# I never had THIS problem before



## Guest (Jan 9, 2011)

And it makes no sense. 

Suddenly this afternoon, trying to go to

http://agricommunity.com/christian/index.php 

in IE gets a 404 error, which then goes to this:

http://find.searchassist.com/landing.jsf?p=cnksver&q=cs1023.dailydns.net&rs=daily+dns&kw=&id=iiadladccaddk&t=9_2_1_0_1_1_2 

which says *Sorry,"cs1023.dailydns.net" does not exist or is not available*.

(and where did find.searchassist.com come from anyhow?)

I can get to http://agricommunity.com/christian/index.php just fine in FF. I also discovered I can get to it in IE if I use an anonymous proxy.

I looked in IE tools and can't find agricommunity.com on the blocked list nor can I find searchassist.com as a search option (it still shows google).

What's going on and how do I fix it?


----------



## Nevada (Sep 9, 2004)

Your ISP is having a DNS problem. You can either continue to use the anonymous proxy or use the OpenDNS servers in your TCP/IP settings.



*208.67.222.222* (resolver1.opendns.com)
*208.67.220.220* (resolver2.opendns.com)
Your ISP should catch up before too long.


----------



## Guest (Jan 9, 2011)

Nevada said:


> Your ISP is having a DNS problem.


But why would one browser get a 404 error, while the other browser goes right to it?


----------



## Kari (Mar 24, 2008)

ladycat said:


> But why would one browser get a 404 error, while the other browser goes right to it?


It is not a DNS problem as evidenced by having no issues with FF. In IE, have you tried deleting temp files?
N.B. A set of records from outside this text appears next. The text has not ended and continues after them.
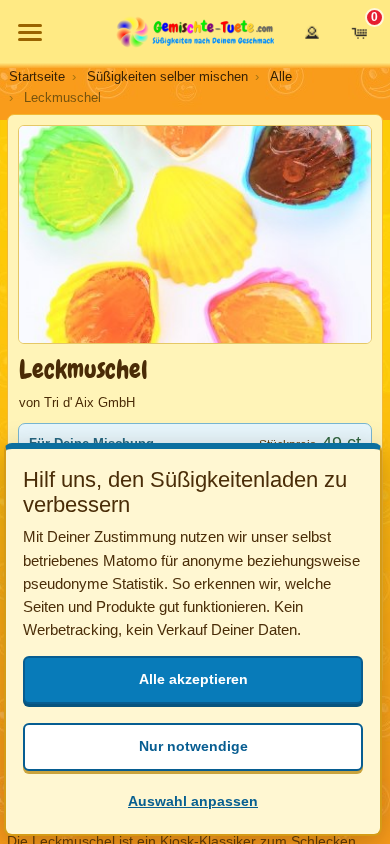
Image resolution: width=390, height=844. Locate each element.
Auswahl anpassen (193, 801)
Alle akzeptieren (193, 679)
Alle (281, 76)
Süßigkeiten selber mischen (167, 76)
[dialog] (193, 639)
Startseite (37, 76)
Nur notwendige (193, 746)
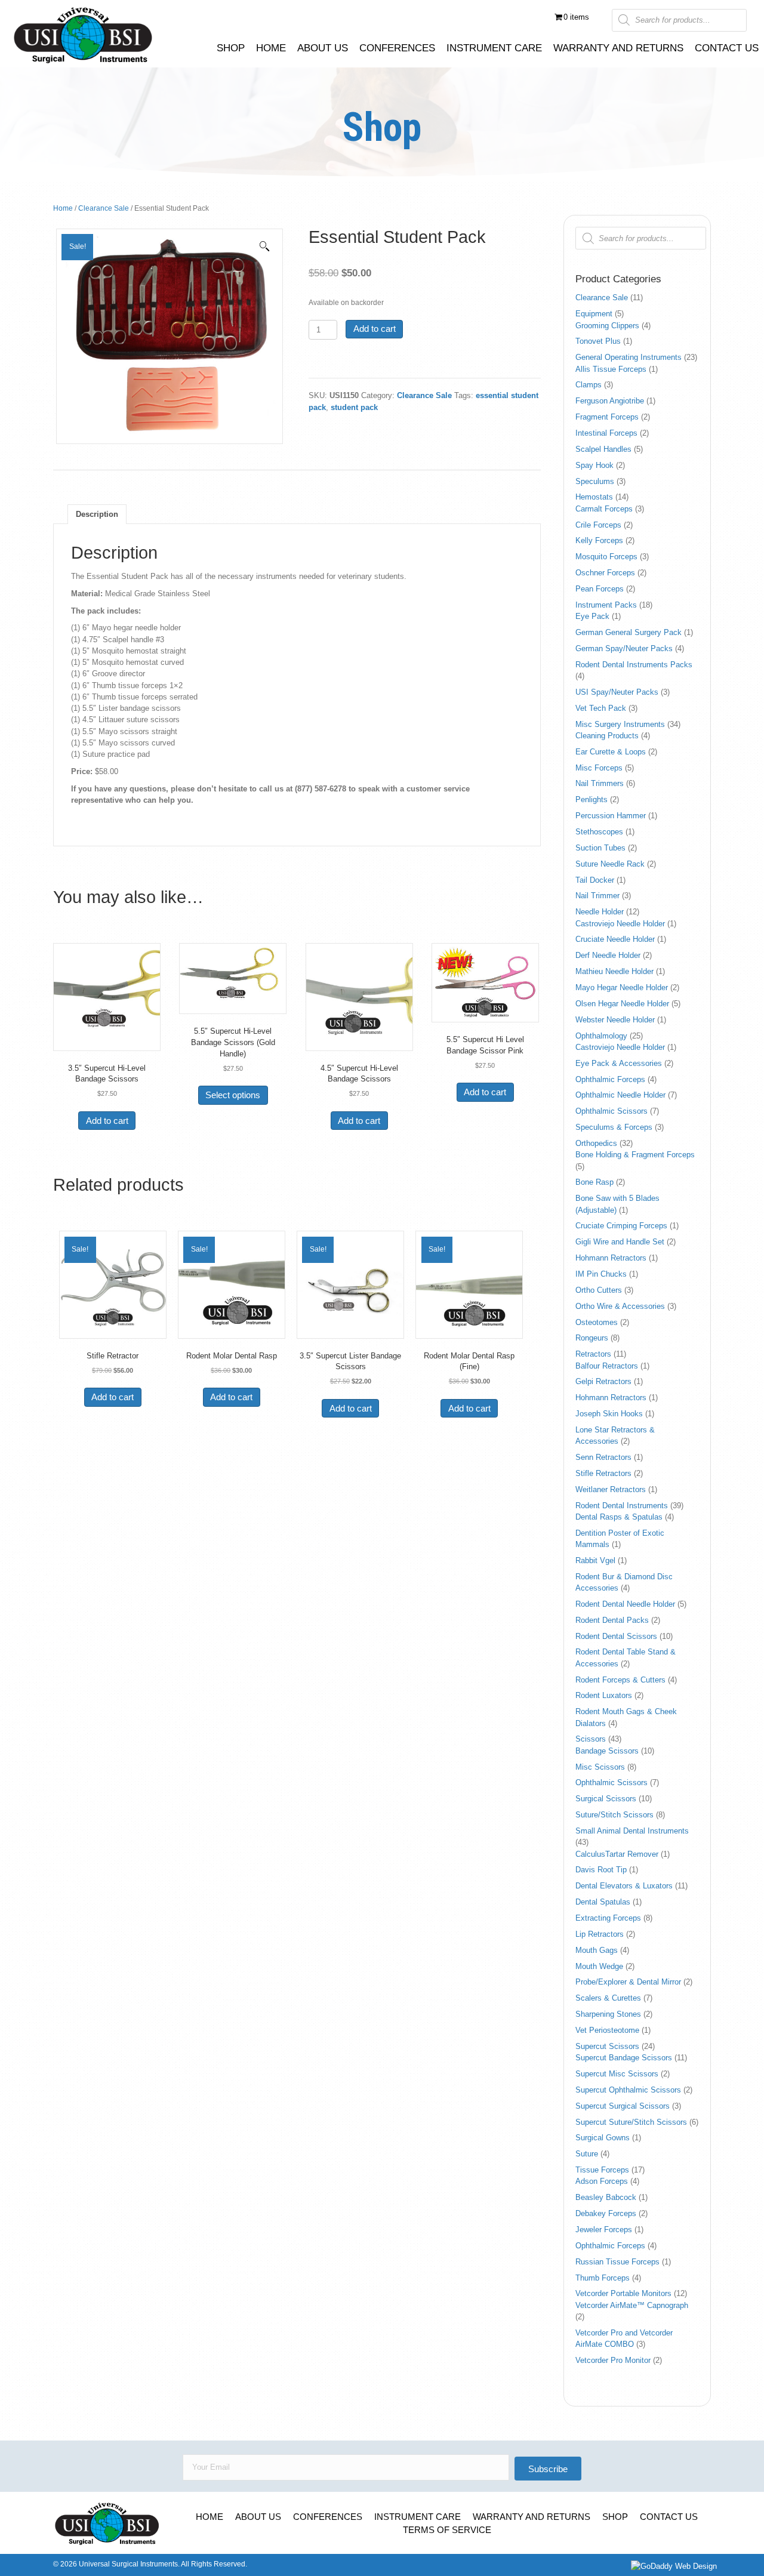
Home (63, 208)
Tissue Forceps (602, 2169)
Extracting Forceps (608, 1917)
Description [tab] (97, 514)
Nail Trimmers (599, 783)
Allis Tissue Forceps (610, 369)
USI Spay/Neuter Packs (616, 692)
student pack (354, 407)
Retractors (593, 1353)
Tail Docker (594, 880)
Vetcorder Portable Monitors (623, 2293)
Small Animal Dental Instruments (632, 1830)
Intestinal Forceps (606, 433)
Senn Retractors (603, 1457)
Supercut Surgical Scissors (622, 2106)
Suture (586, 2153)
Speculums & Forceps (613, 1127)
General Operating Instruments (628, 357)
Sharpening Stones (608, 2014)
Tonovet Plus (598, 341)
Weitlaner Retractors (610, 1489)
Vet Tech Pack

If this does not work, you should scan your pc with malwarebytes just to be sure..


----------



## Guest (Jan 9, 2011)

Kari said:


> In IE, have you tried deleting temp files?


I'll try that.


----------



## Kung (Jan 19, 2004)

What Kari said...the fact that FF works fine has me thinking it's cookie- or malware-related.


----------



## Nevada (Sep 9, 2004)

Kari said:


> It is not a DNS problem as evidenced by having no issues with FF.


Unless she's seeing a cached page in FF. I didn't conclude that everything was working fine in FF, since she specifically said that she only saw the index page. This is what she said.

_"I can get to http://agricommunity.com/christian/index.php just fine in FF._"

If she is also able to navigate the site normally then that's a different matter, but it's certainly possible to see the index page in a browser without being able to do a successful DNS lookup.


----------



## Nevada (Sep 9, 2004)

ladycat said:


> But why would one browser get a 404 error, while the other browser goes right to it?


That's different. A 404 error is generated by the server you are trying to reach. If course it's also possible that you have a cashed copy of the 404 error page stuck in IE but not FF. If that's the case then you should be able to flush the 404 error page by holding the Shift & Ctrl keys while clicking refresh.


----------